MFA enforcement

Why this exists
How the flow works
Step-up TTL
What’s bypassed
Kill switch (incident only)
Operator runbook
What’s in scope (W2.2 baseline)
Out of scope (later)
What’s already shipped
How it’s wired

Why this exists

MFA enforcement protects against credential-leak risk on admin accounts. Even if an attacker steals a session cookie or API password, they cannot mutate decisioning configuration (offers, contact policies, decision flows, MCP playbooks, models, approvals, etc.) without the second factor.
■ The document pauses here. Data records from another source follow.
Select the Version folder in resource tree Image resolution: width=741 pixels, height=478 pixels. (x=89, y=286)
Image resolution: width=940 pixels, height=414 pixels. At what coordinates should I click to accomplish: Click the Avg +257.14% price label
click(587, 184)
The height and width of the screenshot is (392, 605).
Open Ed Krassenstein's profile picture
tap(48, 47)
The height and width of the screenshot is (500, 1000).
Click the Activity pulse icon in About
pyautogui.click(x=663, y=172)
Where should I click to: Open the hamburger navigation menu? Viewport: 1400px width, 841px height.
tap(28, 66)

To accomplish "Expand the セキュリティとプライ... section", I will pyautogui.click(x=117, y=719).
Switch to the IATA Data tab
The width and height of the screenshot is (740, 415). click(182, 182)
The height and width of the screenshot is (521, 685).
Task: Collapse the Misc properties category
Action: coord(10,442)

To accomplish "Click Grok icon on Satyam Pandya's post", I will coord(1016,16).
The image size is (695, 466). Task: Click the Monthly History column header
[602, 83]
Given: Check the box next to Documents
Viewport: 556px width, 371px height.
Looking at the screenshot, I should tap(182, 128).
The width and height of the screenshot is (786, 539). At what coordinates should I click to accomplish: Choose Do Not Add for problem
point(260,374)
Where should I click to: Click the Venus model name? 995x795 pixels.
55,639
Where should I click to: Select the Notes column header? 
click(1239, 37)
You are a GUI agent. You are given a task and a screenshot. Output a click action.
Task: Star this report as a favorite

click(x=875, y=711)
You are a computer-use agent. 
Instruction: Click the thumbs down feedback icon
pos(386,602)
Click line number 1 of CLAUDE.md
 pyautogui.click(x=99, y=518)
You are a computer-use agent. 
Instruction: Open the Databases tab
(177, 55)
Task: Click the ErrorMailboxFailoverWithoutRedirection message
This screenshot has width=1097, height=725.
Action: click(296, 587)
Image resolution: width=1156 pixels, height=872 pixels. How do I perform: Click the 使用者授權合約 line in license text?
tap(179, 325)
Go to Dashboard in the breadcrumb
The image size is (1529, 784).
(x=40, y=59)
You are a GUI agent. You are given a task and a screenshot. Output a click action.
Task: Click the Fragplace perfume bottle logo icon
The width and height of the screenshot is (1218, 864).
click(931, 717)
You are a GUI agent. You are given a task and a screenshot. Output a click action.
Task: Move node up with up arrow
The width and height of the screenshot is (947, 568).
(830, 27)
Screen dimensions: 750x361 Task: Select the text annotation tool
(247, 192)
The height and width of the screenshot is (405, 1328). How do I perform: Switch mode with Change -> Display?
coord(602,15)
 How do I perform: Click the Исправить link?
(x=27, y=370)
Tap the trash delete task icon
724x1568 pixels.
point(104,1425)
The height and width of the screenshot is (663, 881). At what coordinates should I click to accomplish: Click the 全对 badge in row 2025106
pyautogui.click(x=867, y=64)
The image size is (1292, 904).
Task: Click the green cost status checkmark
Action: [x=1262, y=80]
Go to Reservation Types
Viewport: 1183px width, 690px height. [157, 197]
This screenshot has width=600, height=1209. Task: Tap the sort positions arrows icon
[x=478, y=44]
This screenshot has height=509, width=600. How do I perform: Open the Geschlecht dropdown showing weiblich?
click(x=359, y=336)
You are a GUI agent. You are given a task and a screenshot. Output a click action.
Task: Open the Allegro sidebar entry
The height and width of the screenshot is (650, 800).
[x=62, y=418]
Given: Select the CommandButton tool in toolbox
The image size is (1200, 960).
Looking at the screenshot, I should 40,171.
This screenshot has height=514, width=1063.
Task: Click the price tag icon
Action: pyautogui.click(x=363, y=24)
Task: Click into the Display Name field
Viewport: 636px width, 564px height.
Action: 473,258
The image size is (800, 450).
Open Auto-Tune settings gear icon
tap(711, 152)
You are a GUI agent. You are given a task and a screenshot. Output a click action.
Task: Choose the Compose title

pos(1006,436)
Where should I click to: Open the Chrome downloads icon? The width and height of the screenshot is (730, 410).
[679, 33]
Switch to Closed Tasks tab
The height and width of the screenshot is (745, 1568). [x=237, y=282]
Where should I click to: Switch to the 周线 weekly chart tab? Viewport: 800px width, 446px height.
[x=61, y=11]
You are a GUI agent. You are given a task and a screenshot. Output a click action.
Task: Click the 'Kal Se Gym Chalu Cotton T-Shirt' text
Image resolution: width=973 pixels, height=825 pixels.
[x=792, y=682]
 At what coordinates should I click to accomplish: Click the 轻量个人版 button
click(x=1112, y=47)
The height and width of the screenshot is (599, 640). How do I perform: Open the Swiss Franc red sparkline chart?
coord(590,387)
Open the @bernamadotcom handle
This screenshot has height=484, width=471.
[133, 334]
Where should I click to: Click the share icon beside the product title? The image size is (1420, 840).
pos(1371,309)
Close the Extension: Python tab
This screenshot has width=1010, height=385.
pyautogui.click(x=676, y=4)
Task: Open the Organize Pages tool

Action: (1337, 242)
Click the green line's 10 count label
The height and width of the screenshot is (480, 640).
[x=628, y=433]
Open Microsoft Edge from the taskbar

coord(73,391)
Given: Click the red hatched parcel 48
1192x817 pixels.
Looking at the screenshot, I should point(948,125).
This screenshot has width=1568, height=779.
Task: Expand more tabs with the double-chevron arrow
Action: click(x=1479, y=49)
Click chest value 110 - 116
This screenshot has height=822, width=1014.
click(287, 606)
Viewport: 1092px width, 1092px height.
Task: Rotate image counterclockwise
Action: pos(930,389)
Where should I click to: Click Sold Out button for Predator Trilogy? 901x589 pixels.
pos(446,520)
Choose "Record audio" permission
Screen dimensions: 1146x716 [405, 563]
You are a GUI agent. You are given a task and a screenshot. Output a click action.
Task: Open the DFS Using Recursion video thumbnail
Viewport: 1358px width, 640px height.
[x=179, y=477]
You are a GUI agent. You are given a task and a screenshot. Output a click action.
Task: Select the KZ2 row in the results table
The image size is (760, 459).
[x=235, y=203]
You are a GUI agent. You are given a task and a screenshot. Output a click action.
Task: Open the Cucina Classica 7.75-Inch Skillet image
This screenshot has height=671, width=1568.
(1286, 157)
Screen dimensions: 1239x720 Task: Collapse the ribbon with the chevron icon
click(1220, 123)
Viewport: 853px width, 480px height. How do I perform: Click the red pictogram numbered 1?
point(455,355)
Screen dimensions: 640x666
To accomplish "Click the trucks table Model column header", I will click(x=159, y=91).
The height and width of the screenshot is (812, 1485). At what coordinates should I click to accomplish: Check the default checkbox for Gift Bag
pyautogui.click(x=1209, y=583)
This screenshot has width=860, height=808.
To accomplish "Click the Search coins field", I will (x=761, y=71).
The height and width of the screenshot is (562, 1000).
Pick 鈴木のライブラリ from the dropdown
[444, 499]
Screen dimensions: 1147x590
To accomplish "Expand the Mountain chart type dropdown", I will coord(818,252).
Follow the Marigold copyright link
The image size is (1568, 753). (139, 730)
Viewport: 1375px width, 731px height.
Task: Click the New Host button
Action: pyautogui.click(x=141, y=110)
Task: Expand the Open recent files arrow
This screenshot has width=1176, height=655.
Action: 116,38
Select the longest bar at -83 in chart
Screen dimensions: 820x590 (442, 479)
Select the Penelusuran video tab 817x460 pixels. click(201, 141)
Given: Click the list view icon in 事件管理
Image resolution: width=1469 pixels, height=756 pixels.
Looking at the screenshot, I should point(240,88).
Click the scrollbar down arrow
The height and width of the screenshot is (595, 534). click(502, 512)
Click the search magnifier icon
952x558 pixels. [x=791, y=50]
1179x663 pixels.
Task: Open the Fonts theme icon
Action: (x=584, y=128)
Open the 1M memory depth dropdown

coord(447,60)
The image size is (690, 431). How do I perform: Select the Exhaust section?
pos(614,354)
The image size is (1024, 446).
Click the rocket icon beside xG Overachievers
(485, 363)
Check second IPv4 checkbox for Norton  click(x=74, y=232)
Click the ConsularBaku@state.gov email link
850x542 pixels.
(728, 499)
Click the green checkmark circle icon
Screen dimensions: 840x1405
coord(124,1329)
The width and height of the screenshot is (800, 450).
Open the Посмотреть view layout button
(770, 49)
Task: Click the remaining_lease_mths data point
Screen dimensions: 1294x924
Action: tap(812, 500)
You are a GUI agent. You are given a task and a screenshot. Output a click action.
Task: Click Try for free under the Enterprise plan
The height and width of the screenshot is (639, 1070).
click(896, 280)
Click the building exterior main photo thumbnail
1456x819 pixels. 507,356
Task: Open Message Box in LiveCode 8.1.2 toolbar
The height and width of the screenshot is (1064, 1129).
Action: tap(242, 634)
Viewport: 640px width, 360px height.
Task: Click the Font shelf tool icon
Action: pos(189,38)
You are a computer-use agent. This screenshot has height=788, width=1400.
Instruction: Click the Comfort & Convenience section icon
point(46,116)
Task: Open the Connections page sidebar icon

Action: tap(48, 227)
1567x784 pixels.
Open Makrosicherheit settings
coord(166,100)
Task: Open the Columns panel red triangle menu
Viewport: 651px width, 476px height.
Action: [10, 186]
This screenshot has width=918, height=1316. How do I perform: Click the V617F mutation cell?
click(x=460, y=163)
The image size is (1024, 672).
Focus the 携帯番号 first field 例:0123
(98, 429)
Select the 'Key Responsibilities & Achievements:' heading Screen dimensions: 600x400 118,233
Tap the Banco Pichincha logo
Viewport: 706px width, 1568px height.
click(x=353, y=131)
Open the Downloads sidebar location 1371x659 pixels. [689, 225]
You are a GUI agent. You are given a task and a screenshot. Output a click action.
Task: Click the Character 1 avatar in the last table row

The enforcement runs in edge middleware for low latency — typically <5ms additional overhead per request — and applies to every state-changing HTTP method (POST / PUT / PATCH / DELETE) on /api/* routes.

How the flow works

Admin signs in with email + password (or Google OAuth).
If the user has MFA enabled, NextAuth issues a JWT with mfaPending = true and mfaVerifiedAt = null.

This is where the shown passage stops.